In my practice, I not only see the harms that patients suffer while seeking medical services, but also the clear benefits they may enjoy by staying healthy and far away from the U.S. health care system. It is, according to research conducted in pre-coronavirus pandemic times, fraught with medical error, preventable hospital acquired illnesses and deaths, and misdiagnoses.
If you don’t smoke, please don’t start. If you smoke, talk to your doctor, and make the challenging effort to stop. There are other ways to do so without taking up vaping. No one argues it is good for you — just that it is less harmful and another possible way to quit smoking. That’s a dubious health argument, akin to asking whether it’s “better” to die in a car or plane crash. Neither thank you.
Sure, public health officials are moving to advocating for “harm reduction” strategies, realizing the limits of trying to impose bans or absolute prohibitions against detrimental health behaviors, including substance abuse and cigarette smoking. This approach, though, allowed the figurative camel to sneak its nose under the tent via vaping and for Big Tobacco to try to reverse decades of plunging use abetted by nicotine addiction. Some grownups may lessen cigarettes’ detrimental effects by weaning themselves off tobacco with vaping and e-cigarettes.
Still, as the federal Centers for Disease Control and Prevention has reported:
“Cigarette smoking causes more than 480,000 deaths each year in the United States. This is nearly one in five deaths. Smoking causes more deaths each year than the following causes combined: Human immunodeficiency virus (HIV), illegal drug use, alcohol use, motor vehicle injuries, and firearm-related incidents.”

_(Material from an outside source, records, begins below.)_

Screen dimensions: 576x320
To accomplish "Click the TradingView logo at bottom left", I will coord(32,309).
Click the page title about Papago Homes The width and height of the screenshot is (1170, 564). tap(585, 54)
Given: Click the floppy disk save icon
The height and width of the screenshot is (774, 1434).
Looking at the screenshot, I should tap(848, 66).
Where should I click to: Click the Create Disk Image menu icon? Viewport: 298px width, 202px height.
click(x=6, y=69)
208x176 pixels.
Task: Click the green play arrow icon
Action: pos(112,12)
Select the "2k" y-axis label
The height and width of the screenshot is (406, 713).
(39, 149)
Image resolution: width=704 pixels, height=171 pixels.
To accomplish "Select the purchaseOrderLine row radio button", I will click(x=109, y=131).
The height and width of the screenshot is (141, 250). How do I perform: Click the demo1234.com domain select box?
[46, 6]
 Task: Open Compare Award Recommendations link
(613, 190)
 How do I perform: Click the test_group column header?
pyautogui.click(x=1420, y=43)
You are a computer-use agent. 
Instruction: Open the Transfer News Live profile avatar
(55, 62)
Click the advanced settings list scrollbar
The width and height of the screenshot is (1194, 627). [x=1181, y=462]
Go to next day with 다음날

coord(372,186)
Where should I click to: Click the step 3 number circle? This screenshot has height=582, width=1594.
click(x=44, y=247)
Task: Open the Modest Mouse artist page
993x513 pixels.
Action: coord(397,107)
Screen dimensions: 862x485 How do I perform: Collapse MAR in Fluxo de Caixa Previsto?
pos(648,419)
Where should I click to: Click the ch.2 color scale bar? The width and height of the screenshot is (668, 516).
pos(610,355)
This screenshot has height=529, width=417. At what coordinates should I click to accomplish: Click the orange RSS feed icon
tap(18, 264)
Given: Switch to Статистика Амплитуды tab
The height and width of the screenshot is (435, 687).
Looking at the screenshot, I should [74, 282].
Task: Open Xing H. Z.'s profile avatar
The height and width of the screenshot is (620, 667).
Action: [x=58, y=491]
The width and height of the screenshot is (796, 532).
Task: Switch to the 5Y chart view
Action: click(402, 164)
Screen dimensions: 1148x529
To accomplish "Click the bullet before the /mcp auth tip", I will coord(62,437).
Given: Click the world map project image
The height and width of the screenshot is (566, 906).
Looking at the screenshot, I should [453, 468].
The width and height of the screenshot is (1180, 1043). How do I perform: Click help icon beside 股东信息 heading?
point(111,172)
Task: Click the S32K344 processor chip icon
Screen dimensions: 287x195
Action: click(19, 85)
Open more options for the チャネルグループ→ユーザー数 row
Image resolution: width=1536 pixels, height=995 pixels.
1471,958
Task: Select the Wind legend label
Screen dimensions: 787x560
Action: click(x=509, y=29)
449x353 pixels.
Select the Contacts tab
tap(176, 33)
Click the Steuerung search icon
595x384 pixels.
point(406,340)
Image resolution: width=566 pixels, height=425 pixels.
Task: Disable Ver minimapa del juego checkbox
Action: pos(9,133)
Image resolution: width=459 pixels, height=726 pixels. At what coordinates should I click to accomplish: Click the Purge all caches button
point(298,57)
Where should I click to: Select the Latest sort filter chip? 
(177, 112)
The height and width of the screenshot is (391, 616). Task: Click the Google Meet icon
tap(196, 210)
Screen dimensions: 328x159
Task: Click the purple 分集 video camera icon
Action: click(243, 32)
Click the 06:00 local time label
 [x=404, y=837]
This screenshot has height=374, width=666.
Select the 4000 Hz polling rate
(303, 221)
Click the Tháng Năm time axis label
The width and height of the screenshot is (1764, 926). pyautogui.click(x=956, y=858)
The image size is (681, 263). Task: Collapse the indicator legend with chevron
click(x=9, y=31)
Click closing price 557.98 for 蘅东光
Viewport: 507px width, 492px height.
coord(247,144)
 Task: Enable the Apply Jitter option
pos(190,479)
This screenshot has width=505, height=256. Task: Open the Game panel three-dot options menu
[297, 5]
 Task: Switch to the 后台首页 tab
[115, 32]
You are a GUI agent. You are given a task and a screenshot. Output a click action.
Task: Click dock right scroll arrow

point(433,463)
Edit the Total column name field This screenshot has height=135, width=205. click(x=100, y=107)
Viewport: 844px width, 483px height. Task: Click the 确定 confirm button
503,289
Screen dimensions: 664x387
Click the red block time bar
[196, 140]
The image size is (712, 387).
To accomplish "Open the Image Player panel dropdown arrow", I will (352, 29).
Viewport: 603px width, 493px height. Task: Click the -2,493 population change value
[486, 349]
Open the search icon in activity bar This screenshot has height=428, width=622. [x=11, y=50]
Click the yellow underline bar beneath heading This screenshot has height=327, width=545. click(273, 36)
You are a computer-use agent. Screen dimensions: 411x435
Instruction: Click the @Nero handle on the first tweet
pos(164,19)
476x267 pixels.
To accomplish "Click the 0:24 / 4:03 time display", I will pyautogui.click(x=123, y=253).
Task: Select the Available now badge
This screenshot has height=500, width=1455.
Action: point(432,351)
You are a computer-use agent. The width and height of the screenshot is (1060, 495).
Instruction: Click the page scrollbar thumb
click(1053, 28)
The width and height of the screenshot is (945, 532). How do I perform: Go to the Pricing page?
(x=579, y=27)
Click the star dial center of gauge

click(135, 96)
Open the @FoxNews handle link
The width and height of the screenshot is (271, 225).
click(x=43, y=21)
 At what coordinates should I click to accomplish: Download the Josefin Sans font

Need more arguments against nicotine, tobacco, smoking, and vaping? Consider this information from the New York Times report on the shifting fortunes of Big Tobacco and its need to claw consumers:
“Traditional cigarettes have become more expensive … A study published this year in JAMA found that from 2015 to 2021, the number of packs of cigarettes sold in the United States fell to 9.1 billion a year from 12.5 billion, a 27% drop. To compensate, tobacco companies increased prices — rising 29.5% a pack during that period, to $7.22 from $5.57. Inflation plays a role, too. In the first nine months of this year, Altria reported a steep 9% decline in sales volumes, with executives noting that customers were changing behaviors to save money, like buying single packs of cigarettes, rather than cartons.”
Tobacco merchants, active in U.S. colonial times, have had more than enough time to wise up, get ridiculously wealthy, and to realize that they need to get into a business that does not injure and kill people as a matter of course. We need to stop profit-seeking corporatists from wrecking the health of so many, and by throwing around their cash to meddle with our political and regulatory systems. We have much work to do to extinguish smoking and vaping and to end the relentless nightmares inflicted on us by Big Tobacco.